Here are some records; return them all exactly.

* [Stored records]

Content starts

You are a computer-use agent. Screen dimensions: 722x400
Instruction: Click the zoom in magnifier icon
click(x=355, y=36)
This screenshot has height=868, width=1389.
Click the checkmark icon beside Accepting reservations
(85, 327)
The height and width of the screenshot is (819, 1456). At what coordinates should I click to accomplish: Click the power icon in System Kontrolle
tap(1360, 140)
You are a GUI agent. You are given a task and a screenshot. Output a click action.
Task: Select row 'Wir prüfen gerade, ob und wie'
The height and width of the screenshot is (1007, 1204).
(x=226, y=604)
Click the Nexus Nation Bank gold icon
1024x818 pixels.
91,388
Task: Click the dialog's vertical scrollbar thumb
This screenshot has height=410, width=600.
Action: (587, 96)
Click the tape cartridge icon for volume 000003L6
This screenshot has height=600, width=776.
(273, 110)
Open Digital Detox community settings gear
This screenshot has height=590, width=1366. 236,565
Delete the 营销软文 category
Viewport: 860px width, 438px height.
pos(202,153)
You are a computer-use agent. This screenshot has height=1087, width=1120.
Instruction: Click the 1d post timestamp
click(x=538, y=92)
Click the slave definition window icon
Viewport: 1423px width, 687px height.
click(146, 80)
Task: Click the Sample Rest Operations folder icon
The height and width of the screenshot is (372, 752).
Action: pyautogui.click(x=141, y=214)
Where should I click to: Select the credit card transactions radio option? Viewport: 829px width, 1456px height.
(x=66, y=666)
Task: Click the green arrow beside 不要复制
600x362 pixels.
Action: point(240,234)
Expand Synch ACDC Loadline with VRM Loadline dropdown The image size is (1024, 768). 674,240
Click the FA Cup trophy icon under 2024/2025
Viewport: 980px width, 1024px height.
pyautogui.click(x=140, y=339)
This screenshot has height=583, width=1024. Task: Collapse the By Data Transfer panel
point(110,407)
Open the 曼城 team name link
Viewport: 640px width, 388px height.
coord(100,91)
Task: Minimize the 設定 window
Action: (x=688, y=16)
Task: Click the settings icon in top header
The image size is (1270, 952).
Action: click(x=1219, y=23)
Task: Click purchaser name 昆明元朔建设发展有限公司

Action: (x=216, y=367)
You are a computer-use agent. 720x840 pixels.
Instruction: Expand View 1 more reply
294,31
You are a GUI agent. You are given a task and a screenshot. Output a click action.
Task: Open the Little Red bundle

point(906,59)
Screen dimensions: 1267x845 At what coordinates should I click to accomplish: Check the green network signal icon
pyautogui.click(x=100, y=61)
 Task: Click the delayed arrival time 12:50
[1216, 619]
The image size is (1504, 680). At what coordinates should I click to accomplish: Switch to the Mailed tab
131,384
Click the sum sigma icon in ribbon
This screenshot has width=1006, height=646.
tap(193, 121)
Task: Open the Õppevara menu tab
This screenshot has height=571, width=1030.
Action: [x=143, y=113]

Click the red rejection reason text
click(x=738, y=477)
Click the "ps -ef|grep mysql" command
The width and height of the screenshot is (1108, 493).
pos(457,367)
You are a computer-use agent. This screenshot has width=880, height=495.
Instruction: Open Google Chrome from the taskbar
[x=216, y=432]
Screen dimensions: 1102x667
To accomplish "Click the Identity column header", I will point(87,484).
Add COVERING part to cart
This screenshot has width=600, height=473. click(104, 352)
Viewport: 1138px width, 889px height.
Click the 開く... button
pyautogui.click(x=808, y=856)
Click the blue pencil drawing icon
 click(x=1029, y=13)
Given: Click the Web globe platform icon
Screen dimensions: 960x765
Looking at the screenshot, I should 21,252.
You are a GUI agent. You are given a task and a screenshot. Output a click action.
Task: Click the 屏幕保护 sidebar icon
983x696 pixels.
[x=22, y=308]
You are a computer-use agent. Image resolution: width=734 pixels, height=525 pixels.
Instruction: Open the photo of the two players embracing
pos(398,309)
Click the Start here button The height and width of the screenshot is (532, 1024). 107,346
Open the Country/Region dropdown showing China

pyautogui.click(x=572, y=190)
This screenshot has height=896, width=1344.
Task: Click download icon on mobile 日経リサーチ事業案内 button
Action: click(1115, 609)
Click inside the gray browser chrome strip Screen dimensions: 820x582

Content ends

* [TASK ANSWER]
You are a computer-use agent. Screen dimensions: 722x400
Instruction: Click the zoom in magnifier icon
click(x=355, y=36)
This screenshot has height=868, width=1389.
Click the checkmark icon beside Accepting reservations
(85, 327)
The height and width of the screenshot is (819, 1456). At what coordinates should I click to accomplish: Click the power icon in System Kontrolle
tap(1360, 140)
You are a GUI agent. You are given a task and a screenshot. Output a click action.
Task: Select row 'Wir prüfen gerade, ob und wie'
The height and width of the screenshot is (1007, 1204).
(x=226, y=604)
Click the Nexus Nation Bank gold icon
1024x818 pixels.
91,388
Task: Click the dialog's vertical scrollbar thumb
This screenshot has height=410, width=600.
Action: (587, 96)
Click the tape cartridge icon for volume 000003L6
This screenshot has height=600, width=776.
(273, 110)
Open Digital Detox community settings gear
This screenshot has height=590, width=1366. 236,565
Delete the 营销软文 category
Viewport: 860px width, 438px height.
pos(202,153)
You are a computer-use agent. This screenshot has height=1087, width=1120.
Instruction: Click the 1d post timestamp
click(x=538, y=92)
Click the slave definition window icon
Viewport: 1423px width, 687px height.
click(146, 80)
Task: Click the Sample Rest Operations folder icon
The height and width of the screenshot is (372, 752).
Action: pyautogui.click(x=141, y=214)
Where should I click to: Select the credit card transactions radio option? Viewport: 829px width, 1456px height.
(x=66, y=666)
Task: Click the green arrow beside 不要复制
600x362 pixels.
Action: point(240,234)
Expand Synch ACDC Loadline with VRM Loadline dropdown The image size is (1024, 768). 674,240
Click the FA Cup trophy icon under 2024/2025
Viewport: 980px width, 1024px height.
pyautogui.click(x=140, y=339)
This screenshot has height=583, width=1024. Task: Collapse the By Data Transfer panel
point(110,407)
Open the 曼城 team name link
Viewport: 640px width, 388px height.
coord(100,91)
Task: Minimize the 設定 window
Action: (x=688, y=16)
Task: Click the settings icon in top header
The image size is (1270, 952).
Action: click(x=1219, y=23)
Task: Click purchaser name 昆明元朔建设发展有限公司

Action: (x=216, y=367)
You are a computer-use agent. 720x840 pixels.
Instruction: Expand View 1 more reply
294,31
You are a GUI agent. You are given a task and a screenshot. Output a click action.
Task: Open the Little Red bundle

point(906,59)
Screen dimensions: 1267x845 At what coordinates should I click to accomplish: Check the green network signal icon
pyautogui.click(x=100, y=61)
 Task: Click the delayed arrival time 12:50
[1216, 619]
The image size is (1504, 680). At what coordinates should I click to accomplish: Switch to the Mailed tab
131,384
Click the sum sigma icon in ribbon
This screenshot has width=1006, height=646.
tap(193, 121)
Task: Open the Õppevara menu tab
This screenshot has height=571, width=1030.
Action: [x=143, y=113]

Click the red rejection reason text
click(x=738, y=477)
Click the "ps -ef|grep mysql" command
The width and height of the screenshot is (1108, 493).
pos(457,367)
You are a computer-use agent. This screenshot has width=880, height=495.
Instruction: Open Google Chrome from the taskbar
[x=216, y=432]
Screen dimensions: 1102x667
To accomplish "Click the Identity column header", I will point(87,484).
Add COVERING part to cart
This screenshot has width=600, height=473. click(104, 352)
Viewport: 1138px width, 889px height.
Click the 開く... button
pyautogui.click(x=808, y=856)
Click the blue pencil drawing icon
 click(x=1029, y=13)
Given: Click the Web globe platform icon
Screen dimensions: 960x765
Looking at the screenshot, I should 21,252.
You are a GUI agent. You are given a task and a screenshot. Output a click action.
Task: Click the 屏幕保护 sidebar icon
983x696 pixels.
[x=22, y=308]
You are a computer-use agent. Image resolution: width=734 pixels, height=525 pixels.
Instruction: Open the photo of the two players embracing
pos(398,309)
Click the Start here button The height and width of the screenshot is (532, 1024). 107,346
Open the Country/Region dropdown showing China

pyautogui.click(x=572, y=190)
This screenshot has height=896, width=1344.
Task: Click download icon on mobile 日経リサーチ事業案内 button
Action: click(1115, 609)
Click inside the gray browser chrome strip Screen dimensions: 820x582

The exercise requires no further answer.